Archaeologists from Freie Universität Berlin made a spectacular discovery in their excavations of a Roman-Germanic battlefield at the Harzhorn in Lower Saxony. While exploring the area near Kalefeld in the Northeim district north of Göttingen, the researchers, headed by Prof. Dr. Michael Meyer, found the chain mail of a Roman soldier from the Third Century AD. It was the first time that such a well-preserved piece of body armor was excavated on a Roman-Germanic battlefield. This piece of equipment, worn on the body, made it possible to reconstruct an individual story in the battle, a close-up image of the war, said Michael Meyer, a professor of prehistoric archaeology at Freie Universität Berlin.

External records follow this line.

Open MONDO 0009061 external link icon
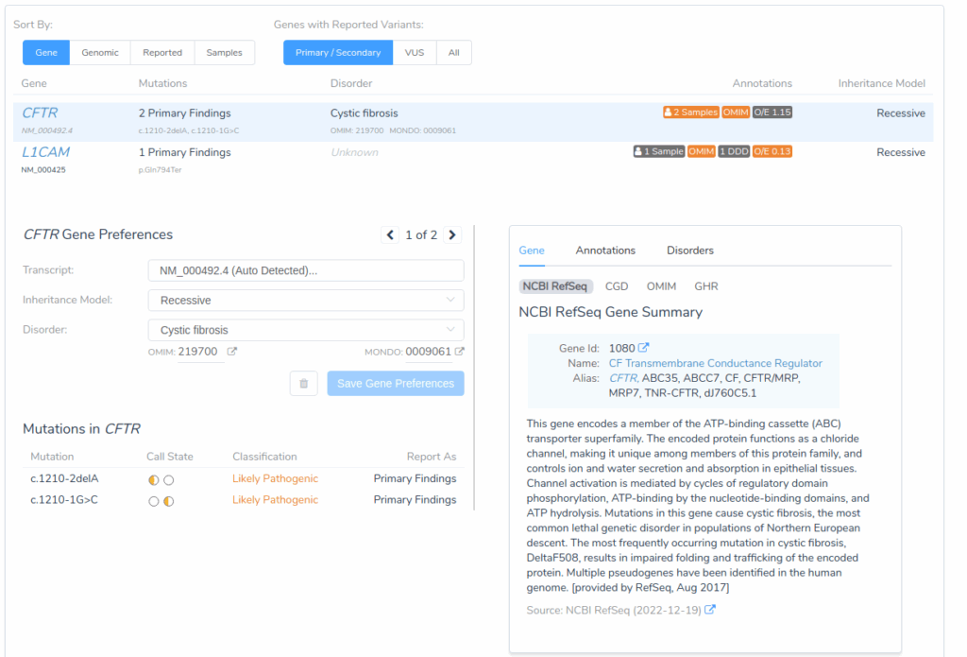This screenshot has height=657, width=967. coord(460,352)
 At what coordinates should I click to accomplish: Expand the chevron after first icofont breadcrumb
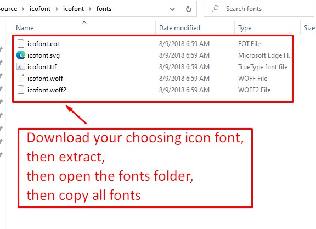(x=57, y=9)
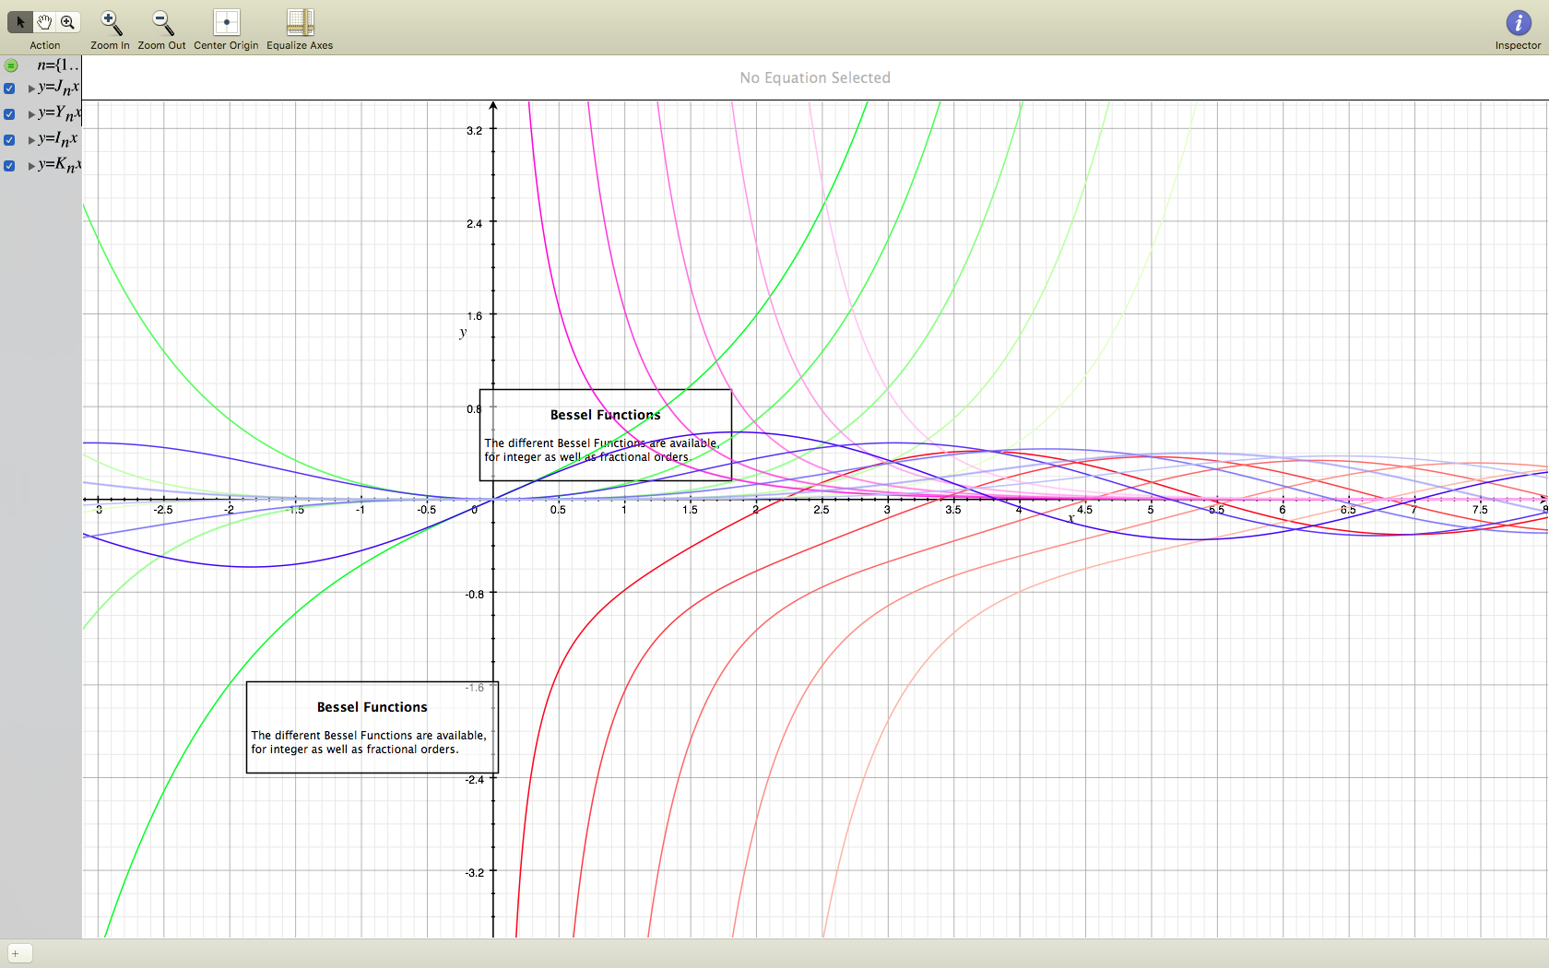Click the Zoom In magnifier icon

coord(110,22)
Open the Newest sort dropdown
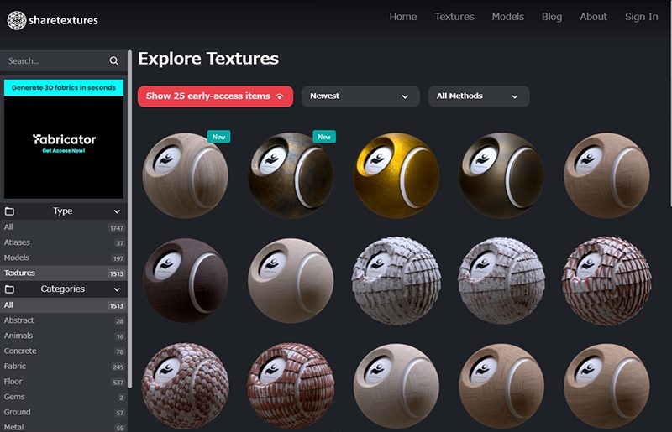This screenshot has width=672, height=432. (x=360, y=96)
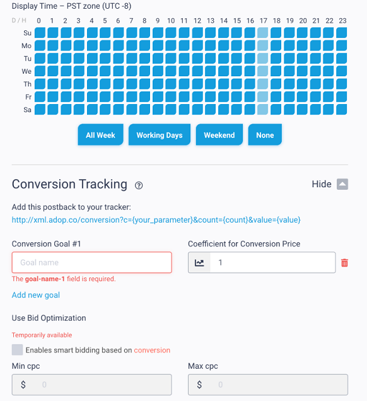The height and width of the screenshot is (401, 367).
Task: Toggle Wednesday hour 0 time slot
Action: pos(40,71)
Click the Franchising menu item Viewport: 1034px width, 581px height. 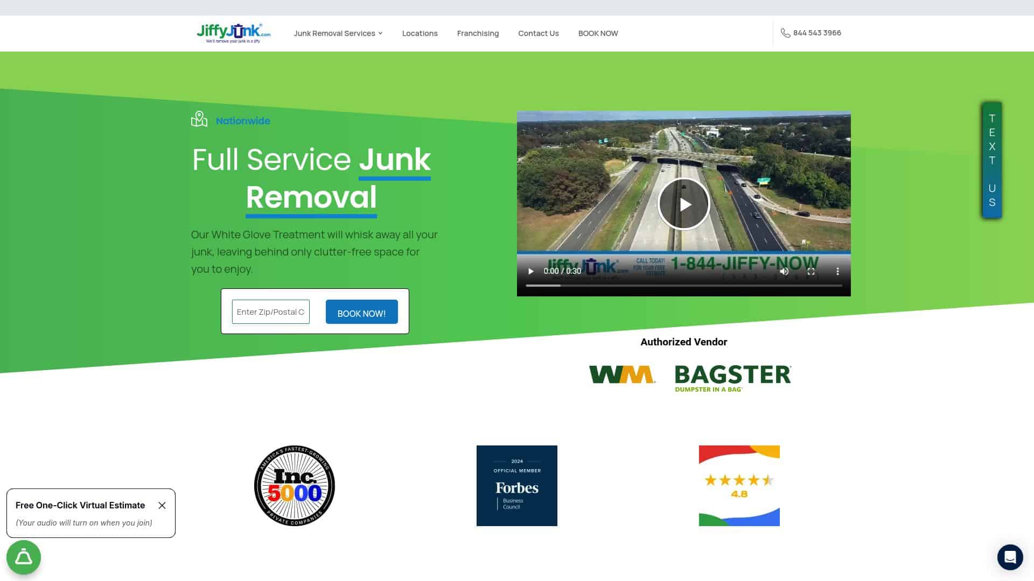click(477, 33)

The chain mail, which was found in several fragments, consists of thousands of small chain links with a diameter of about six millimeters. The iron in the rings, however, is largely decomposed. Chain mail was worn in battle by Roman soldiers of various ranks. Germanic warriors usually waived this protection; however, in Germanic burial grounds, remains of those laboriously produced armor can often be found. In this case, not only the object itself was an unusual find, but also the position in which it was found. It was located directly on the edge of the battlefield with probably the most intense combat action that could be detected on the Harzhorn hill.

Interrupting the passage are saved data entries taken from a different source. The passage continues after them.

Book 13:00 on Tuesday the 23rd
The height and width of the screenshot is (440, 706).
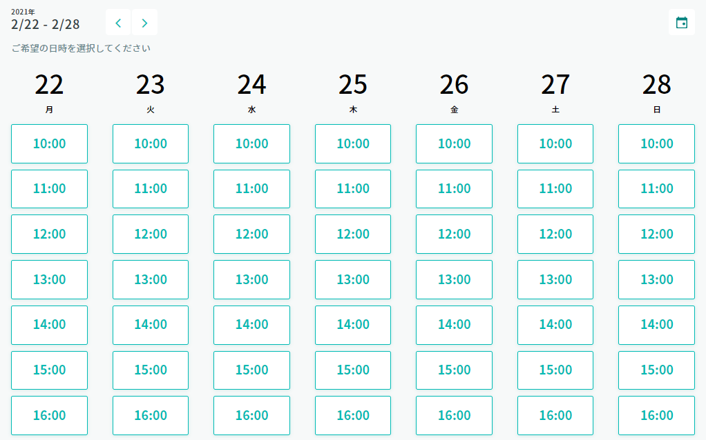click(x=151, y=279)
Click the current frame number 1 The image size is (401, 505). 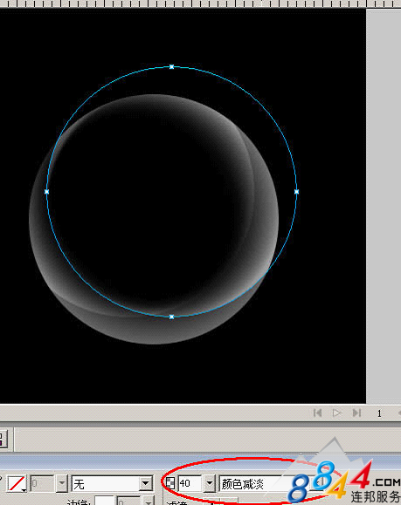pyautogui.click(x=379, y=413)
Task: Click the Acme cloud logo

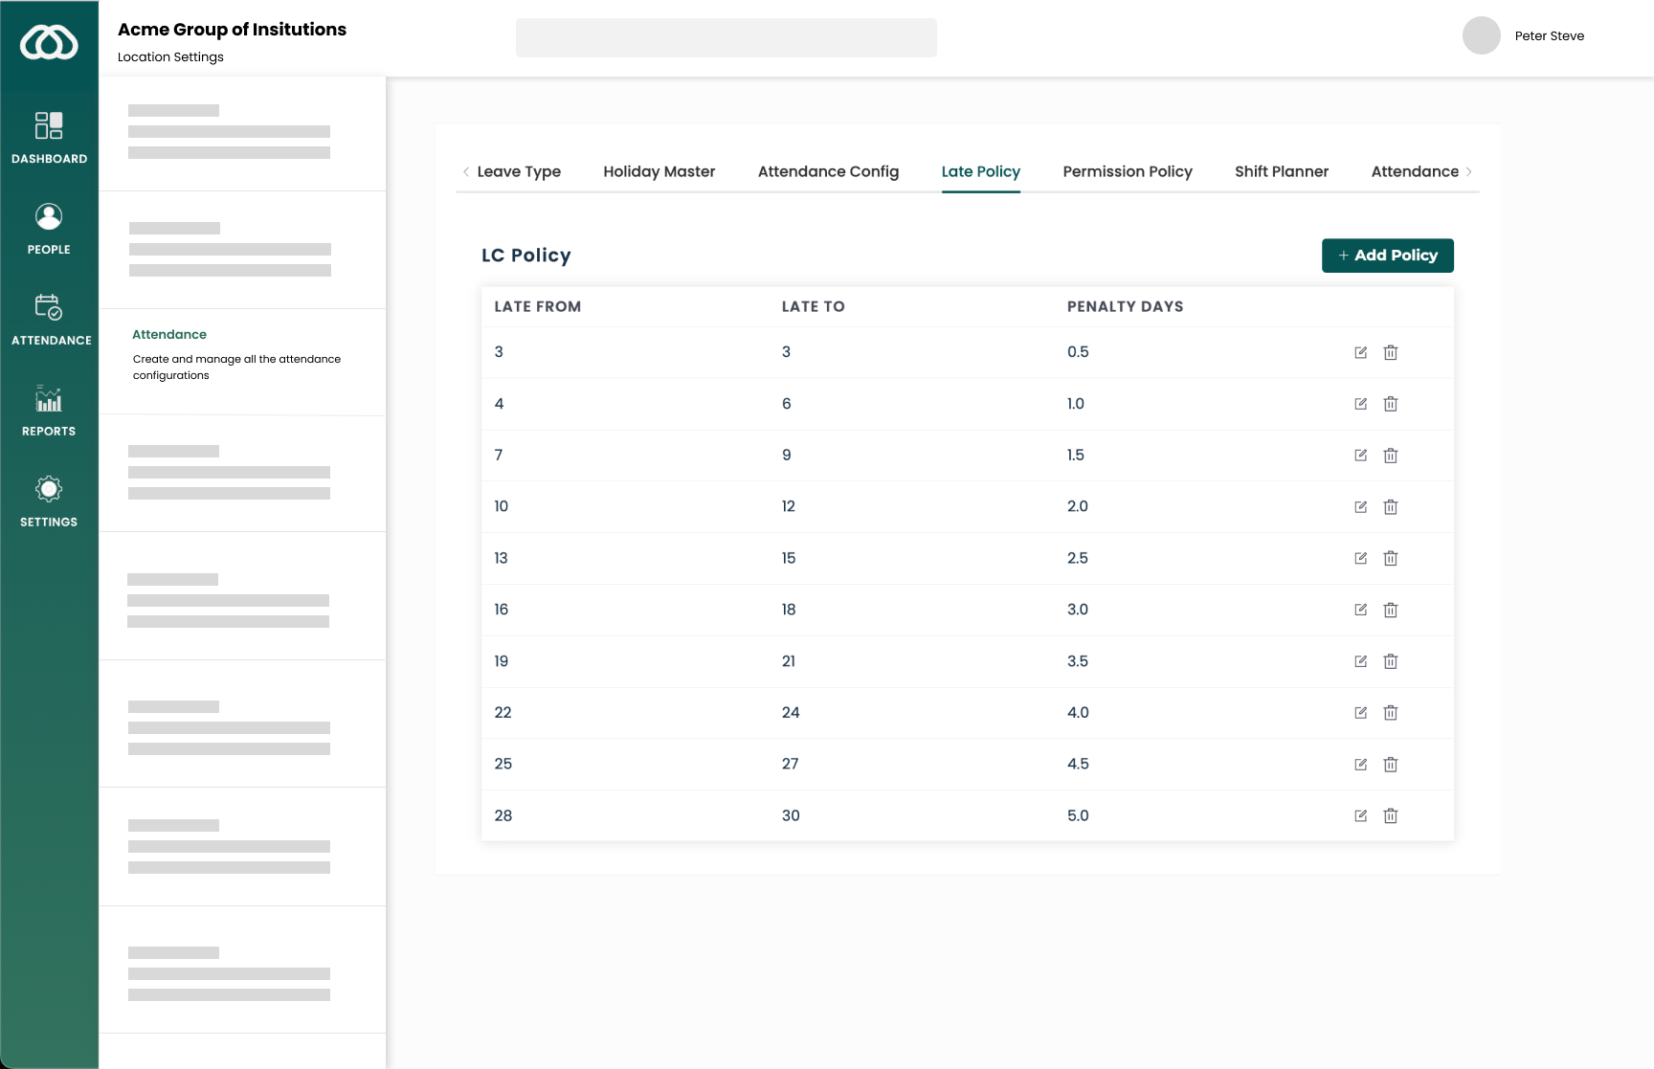Action: click(49, 43)
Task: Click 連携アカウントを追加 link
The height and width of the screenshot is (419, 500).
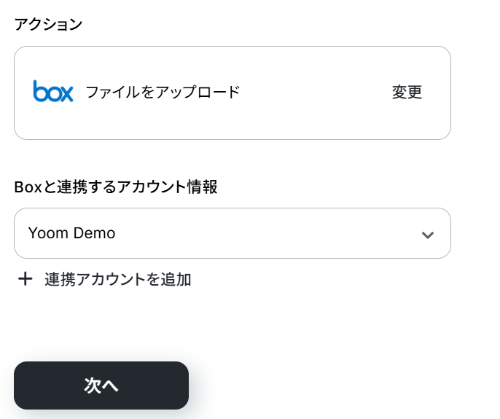Action: pyautogui.click(x=117, y=279)
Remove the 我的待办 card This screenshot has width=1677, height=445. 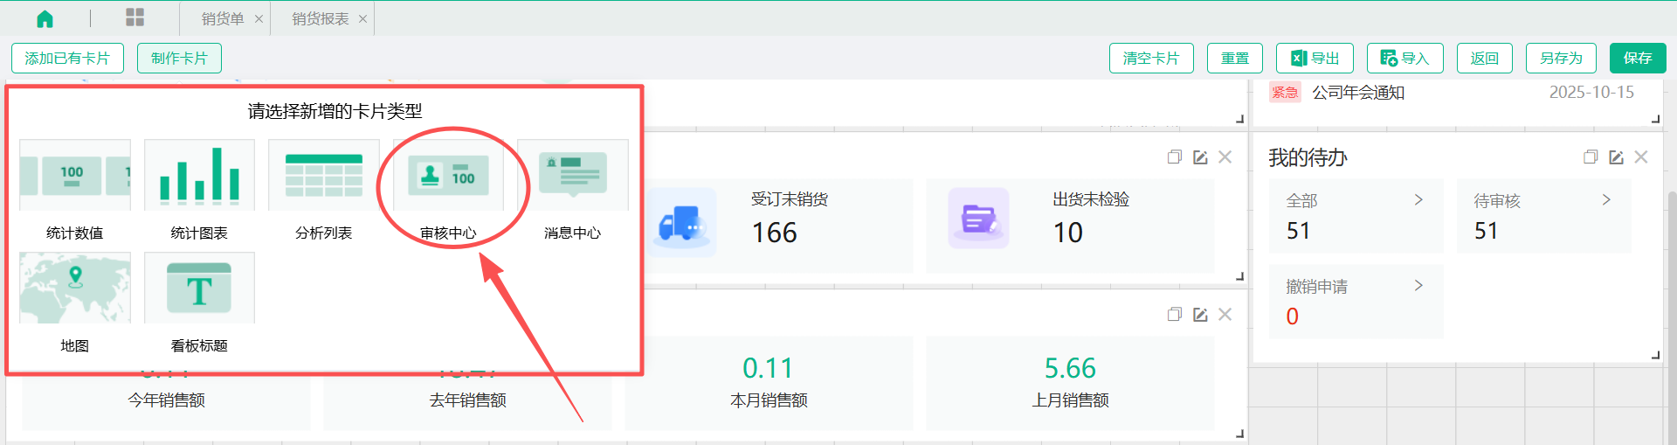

"This discovery represents something fundamentally new for the Battle at the Harzhorn," said Michael Meyer. "This is the first time that an almost complete part of personal armor was found." Meyer said it is possible that the chain mail was stripped from a wounded Roman soldier by his comrades because they wanted to dress his wounds and carry him away from the battle zone. It is conceivable that they left the chain mail behind. However, it is also conceivable that it was specifically laid down in a certain place by Germanic soldiers after the fighting was over, as an indication that this location played a special role in the fighting.
The excavations this year were done on the edges of the main battle zones. The archaeologists wanted to ascertain how far the battles extended and whether different fighting locations could be identified that belong together or whether they were all isolated clashes. This Roman-Germanic battlefield is one of the best preserved sites of the Roman-Germanic conflict. Its discovery in 2008 was a sensation because until then it had been assumed that after the Battle of the Teutoburg Forest (Varusschlacht in German) in 9 AD there was no further Roman military presence in Germania. The site of the battle in the 3rd century has been studied since 2008 Michael Meyer, the head of the excavation, and his team, in cooperation with the state Department of Archaeology in Lower Saxony (Niedersächsischer Denkmalpflege) and the archaeologists of the district of Northeim.